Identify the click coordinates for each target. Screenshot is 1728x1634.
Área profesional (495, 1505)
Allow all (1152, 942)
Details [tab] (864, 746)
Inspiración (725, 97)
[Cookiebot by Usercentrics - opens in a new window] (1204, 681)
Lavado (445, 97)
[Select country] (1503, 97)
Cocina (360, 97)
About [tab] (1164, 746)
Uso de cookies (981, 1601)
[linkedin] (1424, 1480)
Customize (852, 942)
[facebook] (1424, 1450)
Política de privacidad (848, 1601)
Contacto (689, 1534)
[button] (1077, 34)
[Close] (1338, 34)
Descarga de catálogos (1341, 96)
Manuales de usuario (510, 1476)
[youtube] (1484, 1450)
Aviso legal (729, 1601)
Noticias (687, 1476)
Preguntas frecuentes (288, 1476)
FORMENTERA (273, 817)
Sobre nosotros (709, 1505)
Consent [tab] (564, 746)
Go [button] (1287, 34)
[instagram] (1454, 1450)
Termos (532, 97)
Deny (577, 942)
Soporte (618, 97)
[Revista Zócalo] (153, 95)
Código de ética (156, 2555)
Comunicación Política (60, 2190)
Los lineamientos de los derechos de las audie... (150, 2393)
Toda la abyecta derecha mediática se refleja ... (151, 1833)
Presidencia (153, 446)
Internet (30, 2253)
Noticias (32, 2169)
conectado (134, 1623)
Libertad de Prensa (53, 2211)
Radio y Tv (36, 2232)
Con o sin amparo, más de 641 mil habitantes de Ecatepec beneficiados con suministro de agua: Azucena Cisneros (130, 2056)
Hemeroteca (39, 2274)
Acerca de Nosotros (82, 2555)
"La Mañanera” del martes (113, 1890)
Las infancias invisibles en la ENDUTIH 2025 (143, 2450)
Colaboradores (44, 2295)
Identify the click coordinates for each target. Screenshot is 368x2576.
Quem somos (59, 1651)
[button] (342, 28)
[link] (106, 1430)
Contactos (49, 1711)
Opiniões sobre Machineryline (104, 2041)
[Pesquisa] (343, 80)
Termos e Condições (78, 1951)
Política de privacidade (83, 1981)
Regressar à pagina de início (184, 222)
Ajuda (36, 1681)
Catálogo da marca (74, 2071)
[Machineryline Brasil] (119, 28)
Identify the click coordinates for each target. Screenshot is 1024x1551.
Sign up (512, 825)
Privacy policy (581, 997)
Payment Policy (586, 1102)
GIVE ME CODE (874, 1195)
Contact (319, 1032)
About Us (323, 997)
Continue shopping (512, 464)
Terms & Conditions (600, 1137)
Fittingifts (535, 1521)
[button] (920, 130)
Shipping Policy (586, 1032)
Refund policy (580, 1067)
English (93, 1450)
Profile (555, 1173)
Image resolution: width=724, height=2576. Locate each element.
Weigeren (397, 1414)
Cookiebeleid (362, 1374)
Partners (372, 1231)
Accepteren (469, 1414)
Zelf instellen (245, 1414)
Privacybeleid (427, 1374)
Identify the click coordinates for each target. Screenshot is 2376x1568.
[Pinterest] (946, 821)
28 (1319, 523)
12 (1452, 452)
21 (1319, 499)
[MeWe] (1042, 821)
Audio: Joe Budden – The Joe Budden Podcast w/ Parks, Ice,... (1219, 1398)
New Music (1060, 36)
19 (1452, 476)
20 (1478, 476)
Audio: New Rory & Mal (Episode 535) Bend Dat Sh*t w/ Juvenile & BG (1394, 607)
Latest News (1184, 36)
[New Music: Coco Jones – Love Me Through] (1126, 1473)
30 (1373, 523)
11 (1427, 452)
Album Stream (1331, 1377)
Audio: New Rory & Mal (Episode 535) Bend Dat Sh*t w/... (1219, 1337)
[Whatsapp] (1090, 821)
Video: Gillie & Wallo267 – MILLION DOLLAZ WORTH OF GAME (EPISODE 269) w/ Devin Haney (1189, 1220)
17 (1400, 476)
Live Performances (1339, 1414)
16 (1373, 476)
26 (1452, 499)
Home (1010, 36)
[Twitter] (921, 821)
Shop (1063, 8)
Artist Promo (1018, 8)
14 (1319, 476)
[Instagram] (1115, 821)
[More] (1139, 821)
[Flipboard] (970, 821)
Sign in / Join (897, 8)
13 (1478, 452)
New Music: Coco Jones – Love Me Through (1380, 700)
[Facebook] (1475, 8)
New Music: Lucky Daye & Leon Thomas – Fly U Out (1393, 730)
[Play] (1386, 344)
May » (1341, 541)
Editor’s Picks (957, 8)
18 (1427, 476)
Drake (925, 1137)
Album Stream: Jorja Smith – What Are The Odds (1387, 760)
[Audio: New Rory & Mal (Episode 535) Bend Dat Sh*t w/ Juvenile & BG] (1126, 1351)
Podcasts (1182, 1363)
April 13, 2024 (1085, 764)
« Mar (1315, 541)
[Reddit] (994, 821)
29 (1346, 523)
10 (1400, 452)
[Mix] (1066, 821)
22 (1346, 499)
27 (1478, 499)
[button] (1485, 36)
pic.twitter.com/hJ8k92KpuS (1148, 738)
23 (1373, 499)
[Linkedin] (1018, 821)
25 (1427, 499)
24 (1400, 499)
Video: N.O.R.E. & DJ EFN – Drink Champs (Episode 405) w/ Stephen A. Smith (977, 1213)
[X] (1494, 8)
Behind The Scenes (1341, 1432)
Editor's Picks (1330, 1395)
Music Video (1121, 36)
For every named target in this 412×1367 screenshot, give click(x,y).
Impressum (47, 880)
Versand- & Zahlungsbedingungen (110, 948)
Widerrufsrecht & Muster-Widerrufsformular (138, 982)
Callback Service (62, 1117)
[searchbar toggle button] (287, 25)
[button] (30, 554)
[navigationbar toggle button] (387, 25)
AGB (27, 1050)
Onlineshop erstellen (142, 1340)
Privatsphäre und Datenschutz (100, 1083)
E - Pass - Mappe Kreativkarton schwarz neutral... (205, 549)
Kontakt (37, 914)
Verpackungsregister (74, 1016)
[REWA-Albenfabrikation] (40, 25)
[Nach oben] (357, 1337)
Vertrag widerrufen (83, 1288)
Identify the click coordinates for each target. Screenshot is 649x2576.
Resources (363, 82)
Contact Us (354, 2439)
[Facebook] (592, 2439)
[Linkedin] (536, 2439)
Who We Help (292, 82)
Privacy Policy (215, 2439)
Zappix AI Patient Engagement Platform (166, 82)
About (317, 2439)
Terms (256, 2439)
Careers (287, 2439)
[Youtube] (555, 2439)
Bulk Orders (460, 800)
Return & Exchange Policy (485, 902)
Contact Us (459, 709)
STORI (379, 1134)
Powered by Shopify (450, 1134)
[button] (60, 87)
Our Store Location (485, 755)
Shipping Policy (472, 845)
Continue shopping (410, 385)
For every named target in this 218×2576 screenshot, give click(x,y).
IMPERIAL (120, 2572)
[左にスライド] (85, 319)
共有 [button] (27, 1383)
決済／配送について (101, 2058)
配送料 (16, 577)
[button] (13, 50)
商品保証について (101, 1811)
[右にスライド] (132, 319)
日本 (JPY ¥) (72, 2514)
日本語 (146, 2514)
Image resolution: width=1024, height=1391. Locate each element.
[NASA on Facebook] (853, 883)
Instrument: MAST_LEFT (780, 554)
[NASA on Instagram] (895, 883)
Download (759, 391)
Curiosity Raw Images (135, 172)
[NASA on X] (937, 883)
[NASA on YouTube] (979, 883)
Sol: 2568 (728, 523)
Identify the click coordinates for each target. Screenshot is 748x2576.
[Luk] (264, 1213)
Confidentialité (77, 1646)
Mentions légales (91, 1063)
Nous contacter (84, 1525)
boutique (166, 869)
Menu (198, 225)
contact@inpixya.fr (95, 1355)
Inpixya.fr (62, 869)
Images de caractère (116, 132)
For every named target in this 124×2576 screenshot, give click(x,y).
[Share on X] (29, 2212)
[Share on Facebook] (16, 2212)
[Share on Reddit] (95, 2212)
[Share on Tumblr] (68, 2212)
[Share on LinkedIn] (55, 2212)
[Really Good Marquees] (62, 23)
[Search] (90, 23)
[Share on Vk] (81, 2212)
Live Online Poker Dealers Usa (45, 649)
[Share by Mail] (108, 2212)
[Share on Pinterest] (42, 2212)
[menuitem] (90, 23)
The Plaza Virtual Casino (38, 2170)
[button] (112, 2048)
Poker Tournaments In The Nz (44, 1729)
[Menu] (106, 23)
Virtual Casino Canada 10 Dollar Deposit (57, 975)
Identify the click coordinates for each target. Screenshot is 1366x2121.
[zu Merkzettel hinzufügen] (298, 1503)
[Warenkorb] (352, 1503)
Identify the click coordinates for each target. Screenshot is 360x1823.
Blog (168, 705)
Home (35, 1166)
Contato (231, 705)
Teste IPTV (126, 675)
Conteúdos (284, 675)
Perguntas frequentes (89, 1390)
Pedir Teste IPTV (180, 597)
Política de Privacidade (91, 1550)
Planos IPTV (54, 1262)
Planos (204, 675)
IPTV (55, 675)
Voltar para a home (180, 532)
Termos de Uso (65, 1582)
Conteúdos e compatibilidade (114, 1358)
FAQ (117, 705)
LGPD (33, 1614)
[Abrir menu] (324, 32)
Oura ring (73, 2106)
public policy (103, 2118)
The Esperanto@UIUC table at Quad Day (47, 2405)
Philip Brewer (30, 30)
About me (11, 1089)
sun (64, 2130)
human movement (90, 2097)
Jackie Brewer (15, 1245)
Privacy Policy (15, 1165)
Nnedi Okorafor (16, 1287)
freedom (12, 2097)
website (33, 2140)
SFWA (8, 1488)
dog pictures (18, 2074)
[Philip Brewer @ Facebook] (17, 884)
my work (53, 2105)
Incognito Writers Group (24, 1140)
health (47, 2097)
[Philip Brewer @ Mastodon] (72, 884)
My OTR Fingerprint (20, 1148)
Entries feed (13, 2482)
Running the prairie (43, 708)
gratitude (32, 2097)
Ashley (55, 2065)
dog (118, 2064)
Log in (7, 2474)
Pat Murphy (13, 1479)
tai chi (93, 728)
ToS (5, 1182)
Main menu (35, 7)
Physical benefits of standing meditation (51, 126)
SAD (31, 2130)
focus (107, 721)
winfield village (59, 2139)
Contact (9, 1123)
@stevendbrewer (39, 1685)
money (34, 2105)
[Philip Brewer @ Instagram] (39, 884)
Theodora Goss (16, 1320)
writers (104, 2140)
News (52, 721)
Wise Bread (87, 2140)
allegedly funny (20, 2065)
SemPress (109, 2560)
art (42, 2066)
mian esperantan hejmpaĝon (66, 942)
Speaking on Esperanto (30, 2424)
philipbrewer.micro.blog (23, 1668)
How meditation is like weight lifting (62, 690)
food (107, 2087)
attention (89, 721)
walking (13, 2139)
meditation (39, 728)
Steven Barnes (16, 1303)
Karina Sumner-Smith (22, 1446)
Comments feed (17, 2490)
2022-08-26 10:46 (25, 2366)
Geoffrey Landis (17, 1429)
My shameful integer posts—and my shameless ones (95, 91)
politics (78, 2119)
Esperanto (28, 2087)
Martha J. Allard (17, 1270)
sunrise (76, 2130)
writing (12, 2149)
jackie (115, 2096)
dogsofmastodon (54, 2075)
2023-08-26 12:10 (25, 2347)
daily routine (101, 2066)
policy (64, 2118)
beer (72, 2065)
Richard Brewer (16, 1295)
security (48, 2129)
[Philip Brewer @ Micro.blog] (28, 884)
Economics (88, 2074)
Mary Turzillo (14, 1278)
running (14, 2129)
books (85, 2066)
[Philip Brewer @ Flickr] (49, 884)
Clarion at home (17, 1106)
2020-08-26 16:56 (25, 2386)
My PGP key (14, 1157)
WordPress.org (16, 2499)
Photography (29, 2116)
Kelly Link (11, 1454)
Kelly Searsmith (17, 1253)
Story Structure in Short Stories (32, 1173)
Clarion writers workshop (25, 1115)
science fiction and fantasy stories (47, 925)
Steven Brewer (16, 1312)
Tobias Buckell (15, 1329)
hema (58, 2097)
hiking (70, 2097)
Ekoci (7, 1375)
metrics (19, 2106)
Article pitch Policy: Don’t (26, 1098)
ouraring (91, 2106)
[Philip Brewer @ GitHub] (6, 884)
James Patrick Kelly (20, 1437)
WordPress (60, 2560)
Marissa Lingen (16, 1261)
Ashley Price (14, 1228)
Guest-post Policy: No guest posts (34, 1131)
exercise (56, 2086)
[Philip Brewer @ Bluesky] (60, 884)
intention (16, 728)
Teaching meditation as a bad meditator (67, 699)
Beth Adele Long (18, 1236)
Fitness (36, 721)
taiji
----
**YOUR TASK**
Would you quote everything above from the line containing "Latest News (1184, 36)" down to the line containing "Live Performances (1339, 1414)"? Include both of those lines and nothing else.

**ANSWER BOX**
Latest News (1184, 36)
[New Music: Coco Jones – Love Me Through] (1126, 1473)
30 (1373, 523)
11 (1427, 452)
Album Stream (1331, 1377)
Audio: New Rory & Mal (Episode 535) Bend Dat Sh*t w/... (1219, 1337)
[Whatsapp] (1090, 821)
Video: Gillie & Wallo267 – MILLION DOLLAZ WORTH OF GAME (EPISODE 269) w/ Devin Haney (1189, 1220)
17 (1400, 476)
Live Performances (1339, 1414)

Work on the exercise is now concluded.